Thymocyte development requires an integration of extracellular cues to enforce lineage commitment at multiple defined checkpoints in a stage-specific manner. Critical signals from the pre-TCR, Notch, and the receptor for interleukin-7 (IL-7) dictate cellular differentiation from the CD4(-)CD8(-) (double negative) stage to the CD4+CD8+ (double positive) stage. The PI3K/Akt signaling pathway is required to translate these extracellular signaling events into multiple functional outcomes including cellular survival, proliferation, differentiation, and allelic exclusion at the beta-selection checkpoint. However, a complete understanding of the contributions made by the PI3K/Akt pathway in thymocyte development has not been straightforward. This review highlights studies that support the model that the PI3K/Akt pathway is essential for thymocyte survival.
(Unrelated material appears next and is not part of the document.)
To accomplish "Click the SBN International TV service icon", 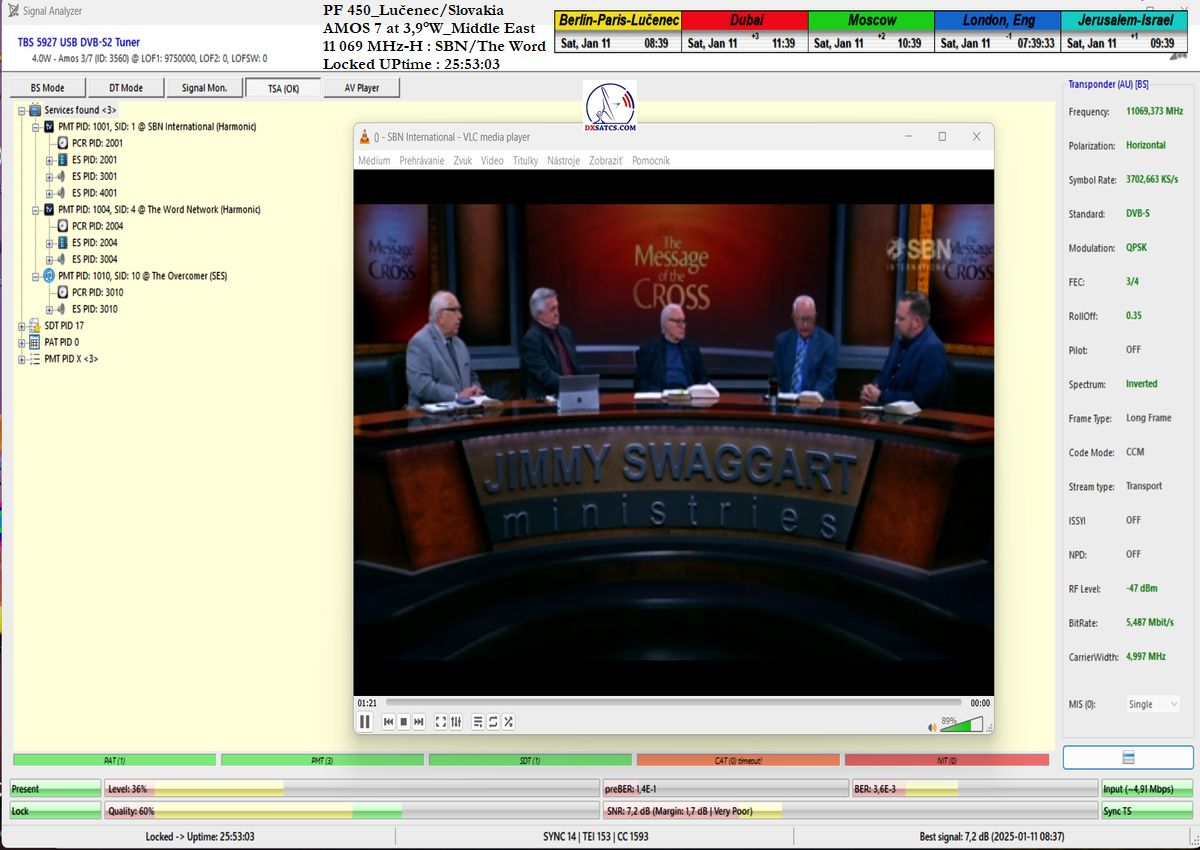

We provide new evidence that Akt-mediated survival is not solely due to the increased expression of Bcl-xL but also is a consequence of the role played by Akt to support metabolism in proliferating thymocytes.

Figure 1

Thymocyte profiles of Akt1^−/−Akt2^−/− chimeras retrovirally transduced with Bcl-xL. Akt1^−/−Akt2^−/− fetal liver cells were retrovirally transduced with Bcl-xL or vector alone and injected into lethally irradiated congenic recipient mice. Thymuses were harvested 8 weeks post-transplant and analyzed for surface expression of CD4, CD8, CD25, c-kit, and lineage markers. Upper panels are gated on lineage negative thymocytes, lower panels are gated on CD4⁻,CD8⁻, lineage⁻ thymocytes. Lineage markers included NK1.1, CD11b, GR-1, CD11c, B220, and Ter119.